[Dataset items]
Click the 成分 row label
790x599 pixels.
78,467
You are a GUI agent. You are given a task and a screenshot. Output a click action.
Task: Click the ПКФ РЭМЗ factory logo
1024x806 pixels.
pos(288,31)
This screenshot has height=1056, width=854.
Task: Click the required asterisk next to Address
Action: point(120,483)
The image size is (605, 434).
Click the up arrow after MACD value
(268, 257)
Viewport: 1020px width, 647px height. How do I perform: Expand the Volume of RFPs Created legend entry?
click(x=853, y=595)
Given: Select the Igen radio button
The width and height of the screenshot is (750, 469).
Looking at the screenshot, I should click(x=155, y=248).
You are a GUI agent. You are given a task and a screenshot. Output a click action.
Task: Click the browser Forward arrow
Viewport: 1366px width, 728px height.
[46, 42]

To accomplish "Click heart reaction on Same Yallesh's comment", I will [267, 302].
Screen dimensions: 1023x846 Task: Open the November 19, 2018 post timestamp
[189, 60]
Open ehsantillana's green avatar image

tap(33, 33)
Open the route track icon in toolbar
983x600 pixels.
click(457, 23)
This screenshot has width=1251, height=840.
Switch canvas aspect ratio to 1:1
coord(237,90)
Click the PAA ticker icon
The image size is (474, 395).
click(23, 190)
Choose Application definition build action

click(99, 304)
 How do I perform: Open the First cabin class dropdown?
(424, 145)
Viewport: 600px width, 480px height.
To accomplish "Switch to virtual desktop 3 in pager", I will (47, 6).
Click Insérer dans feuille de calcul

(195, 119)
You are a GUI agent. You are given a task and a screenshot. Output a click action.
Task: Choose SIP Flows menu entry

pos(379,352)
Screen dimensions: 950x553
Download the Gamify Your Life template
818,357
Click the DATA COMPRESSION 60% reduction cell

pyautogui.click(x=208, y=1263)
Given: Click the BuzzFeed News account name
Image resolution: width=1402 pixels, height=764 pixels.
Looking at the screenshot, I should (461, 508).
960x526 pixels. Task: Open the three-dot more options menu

### What is expected
From the line with "Given: Select the Igen radio button" through the final line of the records, return each line exactly. Leave out the rest.

### Task result
Given: Select the Igen radio button
The width and height of the screenshot is (750, 469).
Looking at the screenshot, I should click(x=155, y=248).
You are a GUI agent. You are given a task and a screenshot. Output a click action.
Task: Click the browser Forward arrow
Viewport: 1366px width, 728px height.
[46, 42]

To accomplish "Click heart reaction on Same Yallesh's comment", I will [267, 302].
Screen dimensions: 1023x846 Task: Open the November 19, 2018 post timestamp
[189, 60]
Open ehsantillana's green avatar image

tap(33, 33)
Open the route track icon in toolbar
983x600 pixels.
click(457, 23)
This screenshot has width=1251, height=840.
Switch canvas aspect ratio to 1:1
coord(237,90)
Click the PAA ticker icon
The image size is (474, 395).
click(23, 190)
Choose Application definition build action

click(99, 304)
 How do I perform: Open the First cabin class dropdown?
(424, 145)
Viewport: 600px width, 480px height.
To accomplish "Switch to virtual desktop 3 in pager", I will (47, 6).
Click Insérer dans feuille de calcul

(195, 119)
You are a GUI agent. You are given a task and a screenshot. Output a click action.
Task: Choose SIP Flows menu entry

pos(379,352)
Screen dimensions: 950x553
Download the Gamify Your Life template
818,357
Click the DATA COMPRESSION 60% reduction cell

pyautogui.click(x=208, y=1263)
Given: Click the BuzzFeed News account name
Image resolution: width=1402 pixels, height=764 pixels.
Looking at the screenshot, I should (461, 508).
960x526 pixels. Task: Open the three-dot more options menu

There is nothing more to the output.